Praxis für psychologisch-pädagogische Lerntherapie - Sabine Höne



Aufmerksamkeitsstörung Begriff

Die Aufmerksamkeitsdefizitstörung (ADHS, ADS, AD/HS) ist eine der häufigsten psychischen Auffälligkeiten im Kindes- und Jugendalter.
Sie lässt sich vor allem durch folgende Kernsymptome beschreiben:

Aufmerksamkeits- und Konzentrationsstörung bedeutet:
die Schwierigkeit, sich anhaltend auf eine Sache zu konzentrieren, wenn sie nicht attraktiv für die Person ist. Das ist der ganz entscheidende Zusatz, der häufig nicht berücksichtigt wird.

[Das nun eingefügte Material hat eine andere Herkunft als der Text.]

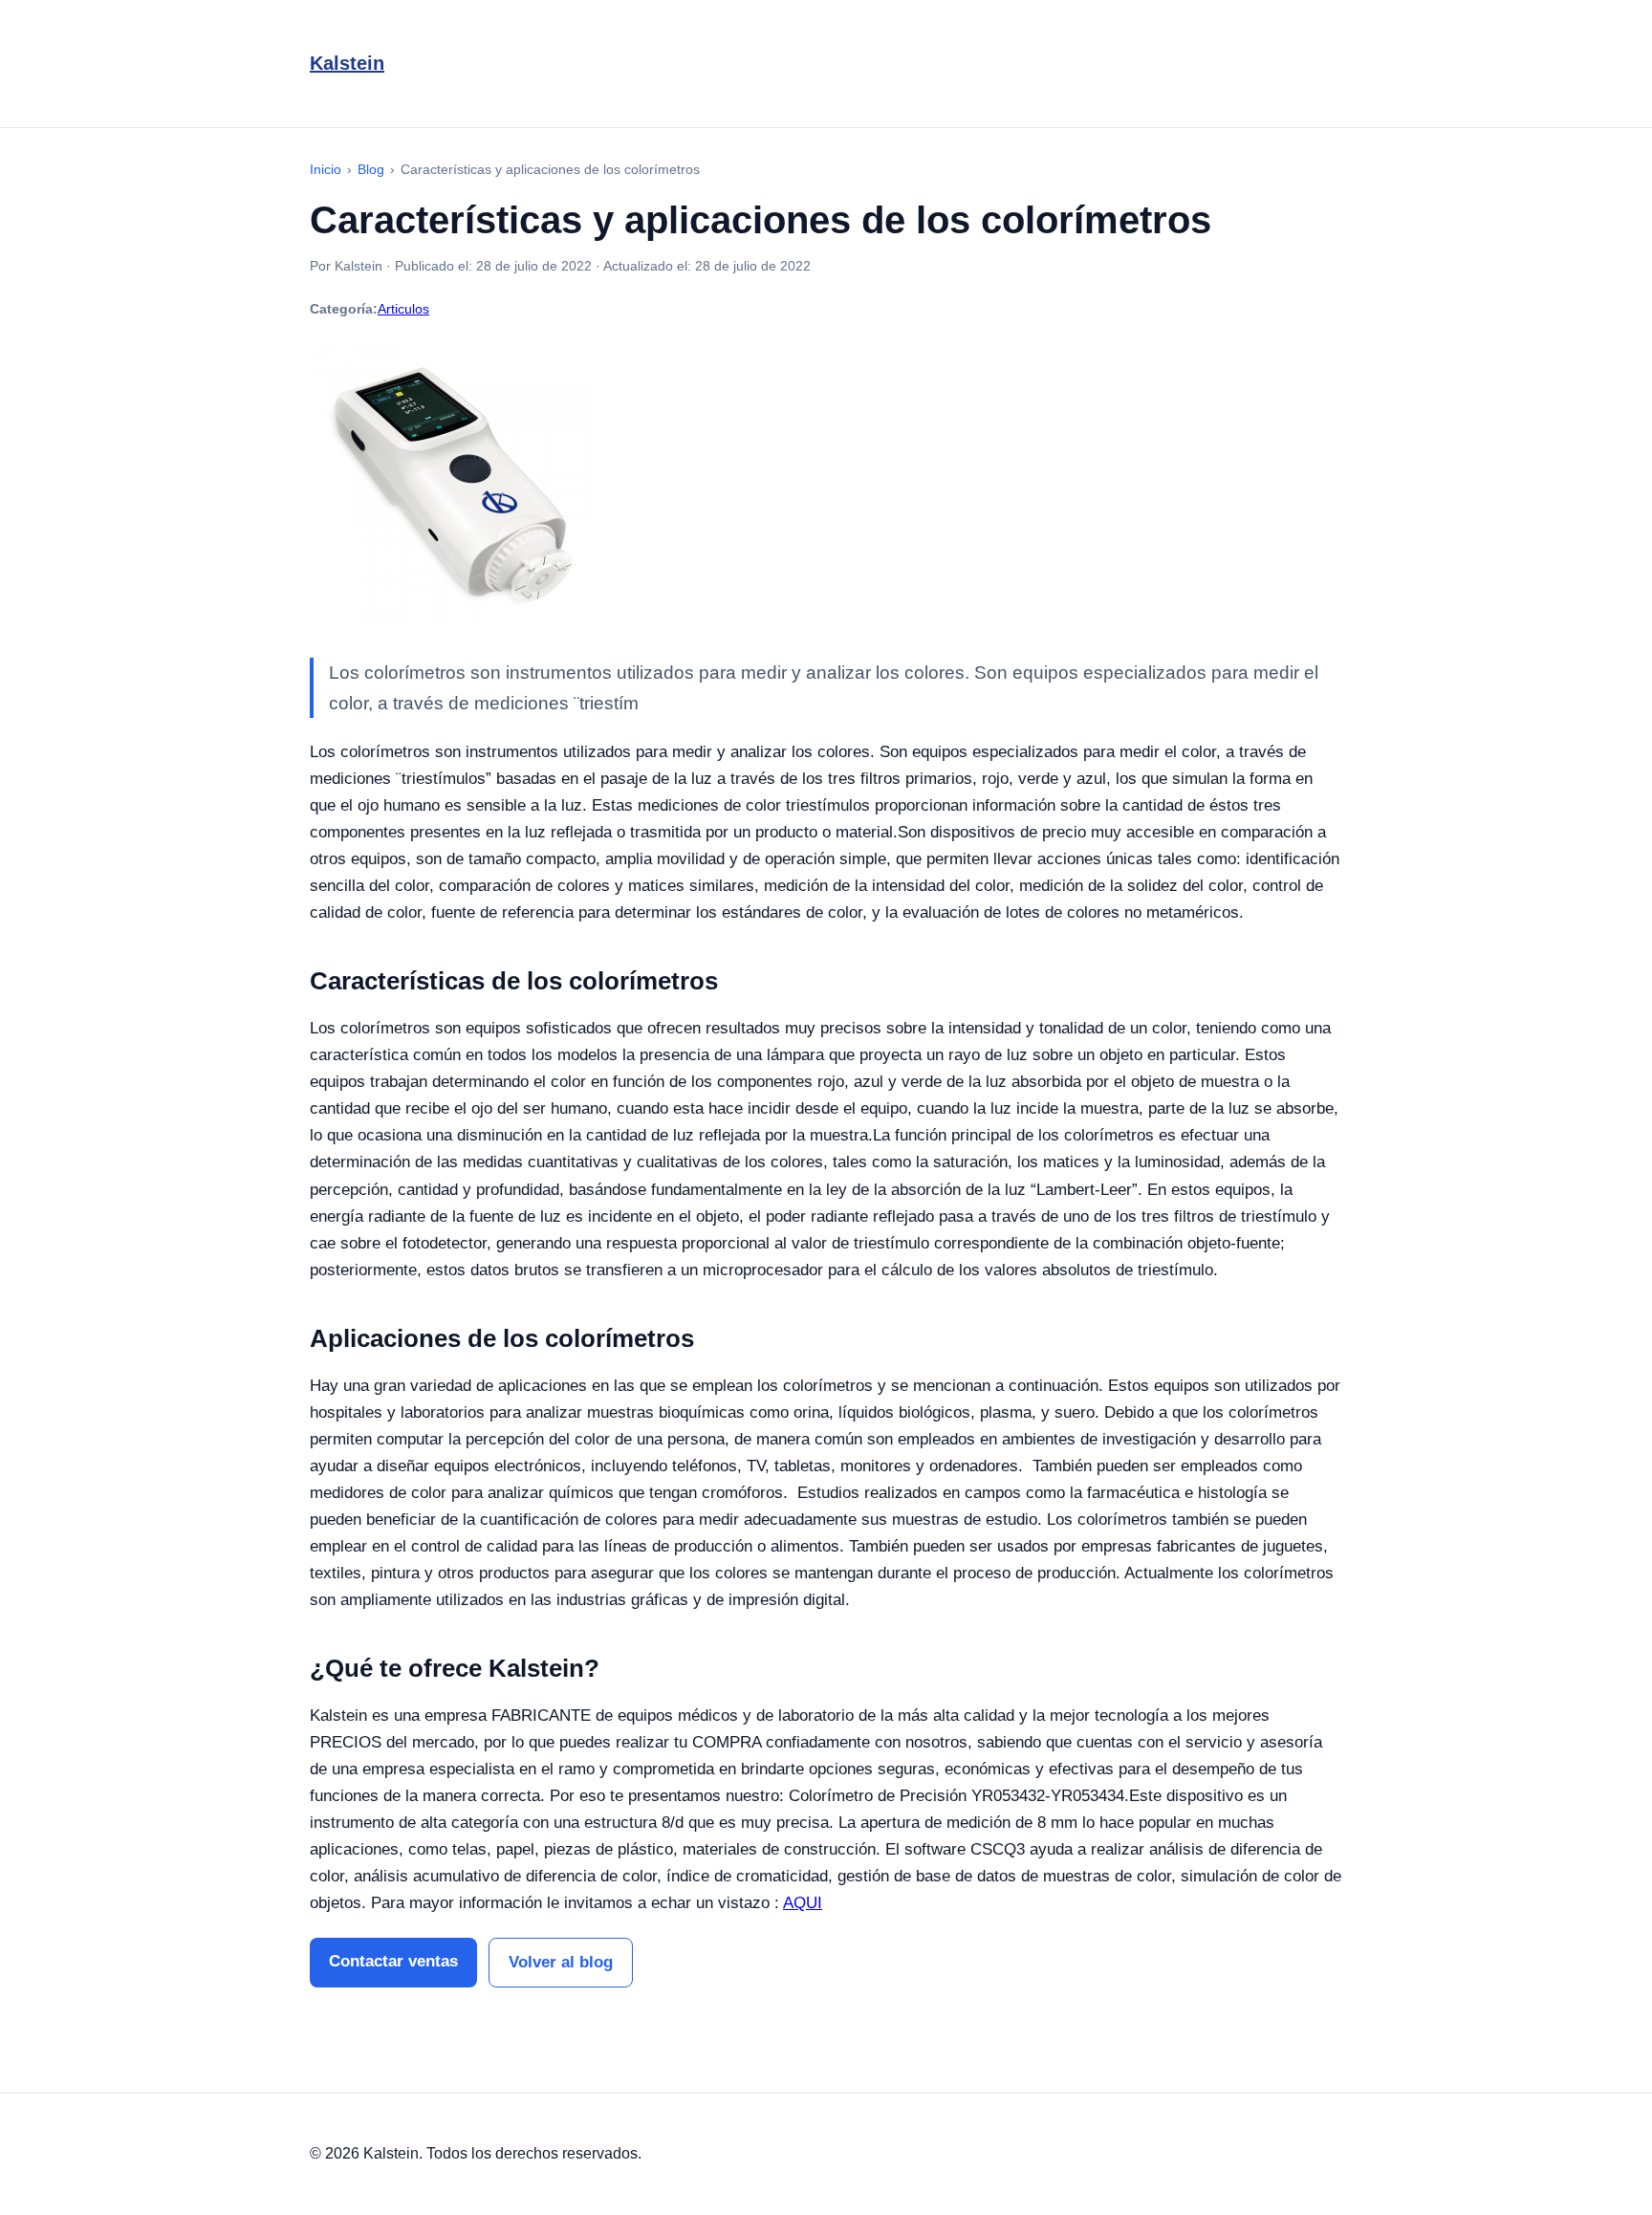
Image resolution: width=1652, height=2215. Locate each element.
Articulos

Kinder und Jugendliche, aber auch Erwachsene, die von einer ADHS betroffen sind, können sich sehr wohl konzentrieren, oft können sie sich sogar besser in eine Sache vertiefen als nicht Betroffene, aber nur, wenn sie interessiert und motiviert sind. Müssen sie sich mit Dingen beschäftigen, die sie nicht attraktiv finden, fällt es ihnen sehr schwer bei der Sache zu bleiben. Häufig höre ich dann den Satz von Eltern oder Lehrern, „er könnte, wenn er wollte“. Tatsächlich können Betroffene dies aber gar nicht steuern.

Impulsivität bedeutet:
die Schwierigkeit, eine spontane Reaktion als Antwortimpuls zurückzuhalten. Damit ist natürlich das Herausplatzen mit Antworten gemeint, oder das Stören von Anderen beim Spielen oder bei anderen Tätigkeiten. Der viel schwerwiegendere Punkt ist jedoch die Impulsivität im Arbeitsverhalten. Die vielen Schussel-, Flüchtigkeits- und Leichtsinnsfehler entstehen durch Impulsivität im Arbeitsverhalten. Das Kind schreibt hin oder sagt, was ihm als erstes in den Sinn kommt und hat dann keine Mechanismen zur Verfügung, dies zu kontrollieren.

Hyperaktivität bedeutet:
die Schwierigkeit, die ständigen inneren Bewegungsimpulse zu beherrschen. Die körperliche Unruhe ist sicher für das Umfeld ein sehr störender Faktor. Für die Kinder selber ist es das Symptom, das den geringsten Leidensdruck auslöst.
Zur Hyperaktivität gehören aber auch der ständige Redefluss, von dem manche ADHS Kinder betroffen sind und die Hyperproduktivität des Denkens. Von einem Gedanken zum nächsten zu springen, nicht abschalten zu können, vor allem abends im Bett ist für viele Betroffene eine große Belastung.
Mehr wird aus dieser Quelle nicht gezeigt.